======== GIVEN RECORDS

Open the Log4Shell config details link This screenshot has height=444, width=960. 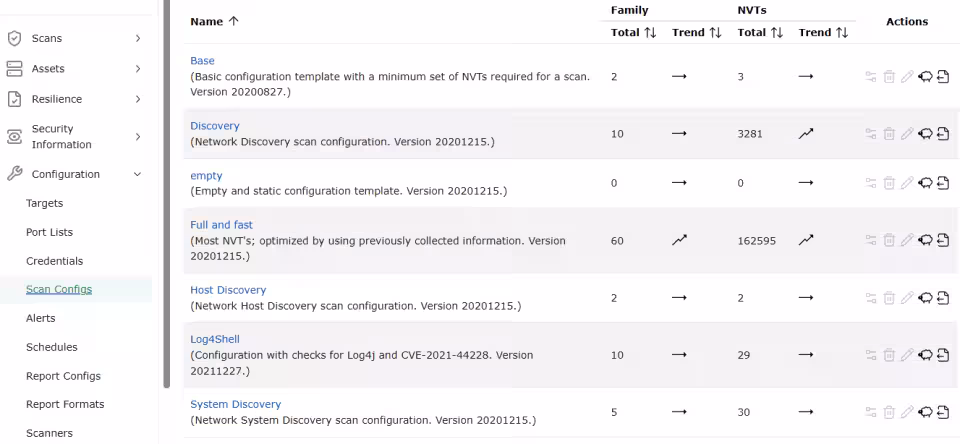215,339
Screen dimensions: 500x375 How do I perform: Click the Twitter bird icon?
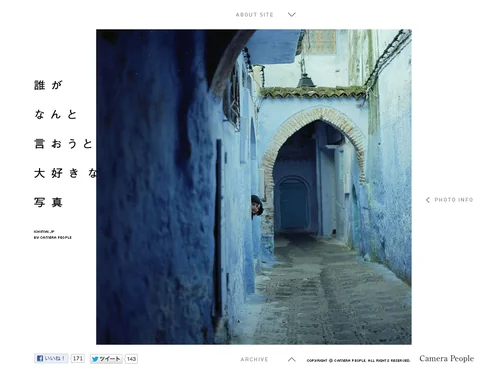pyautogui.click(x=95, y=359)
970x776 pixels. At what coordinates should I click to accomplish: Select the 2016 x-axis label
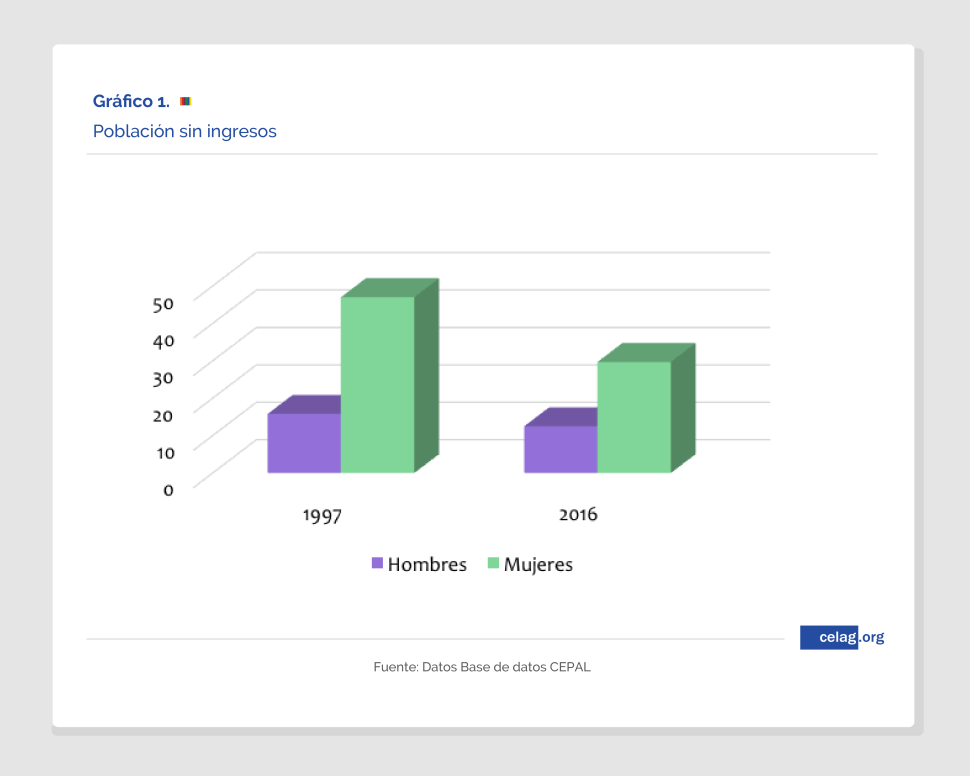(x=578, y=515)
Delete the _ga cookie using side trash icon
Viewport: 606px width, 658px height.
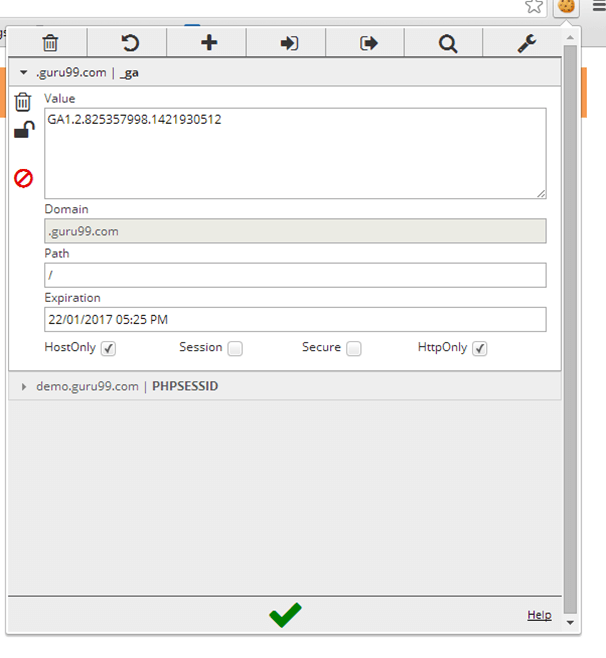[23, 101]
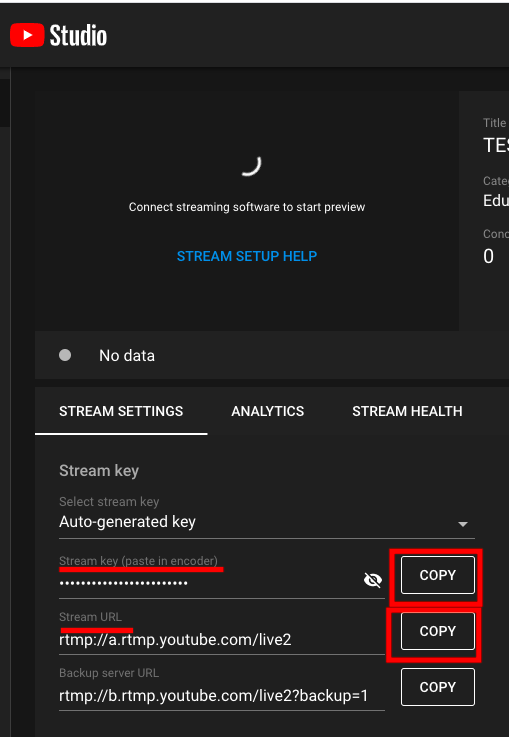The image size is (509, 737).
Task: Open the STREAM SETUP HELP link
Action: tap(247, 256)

================
======== GIVEN RECORDS

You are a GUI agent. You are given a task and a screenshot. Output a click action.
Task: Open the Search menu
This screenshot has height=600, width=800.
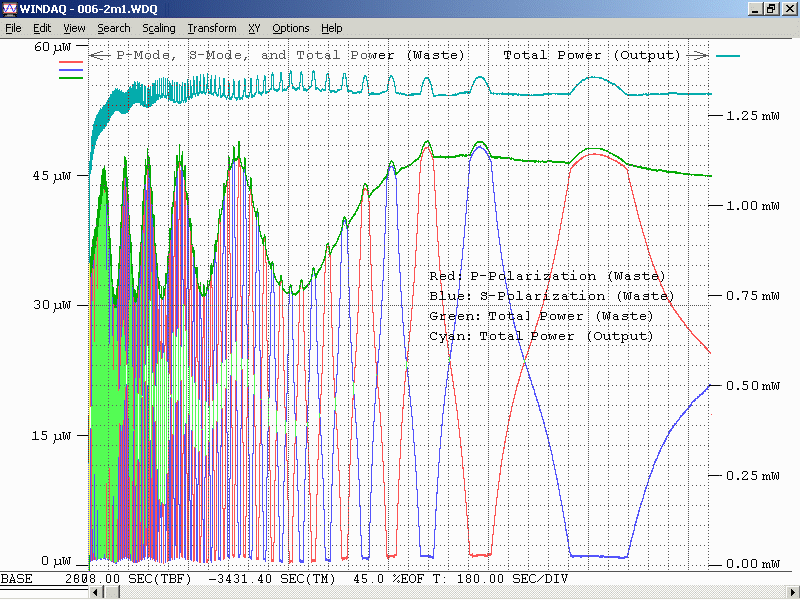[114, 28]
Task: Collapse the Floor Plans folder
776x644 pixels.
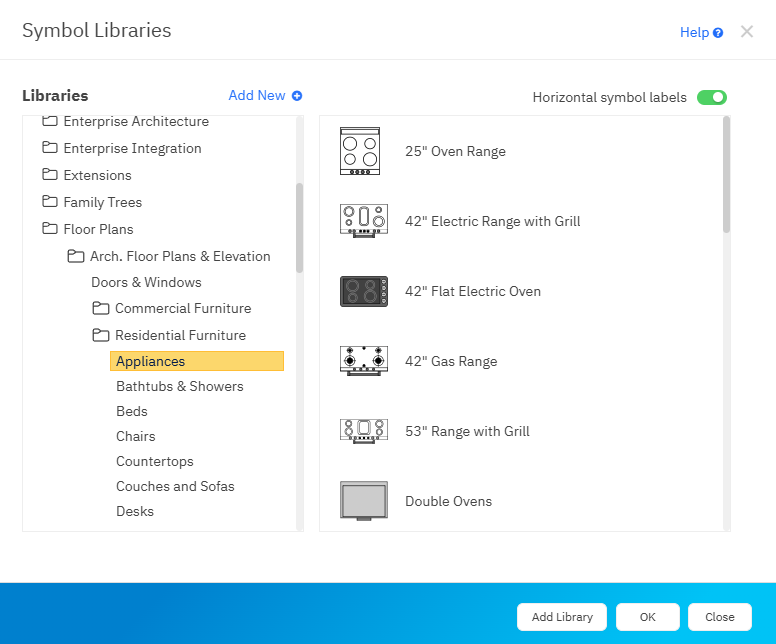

================

◆ YOUR OBJECTIVE: Copy out the items from the line containing "970x776 pixels. At" through the line containing "Action: tap(247, 256)", word for word, leaving out the pictures.

◆ EXERCISE RESPONSE:
970x776 pixels. At what coordinates should I click to accomplish: Select the 2016 x-axis label
(x=578, y=515)
Delete the _ga cookie using side trash icon
Viewport: 606px width, 658px height.
[23, 101]
The image size is (509, 737).
Task: Open the STREAM SETUP HELP link
Action: tap(247, 256)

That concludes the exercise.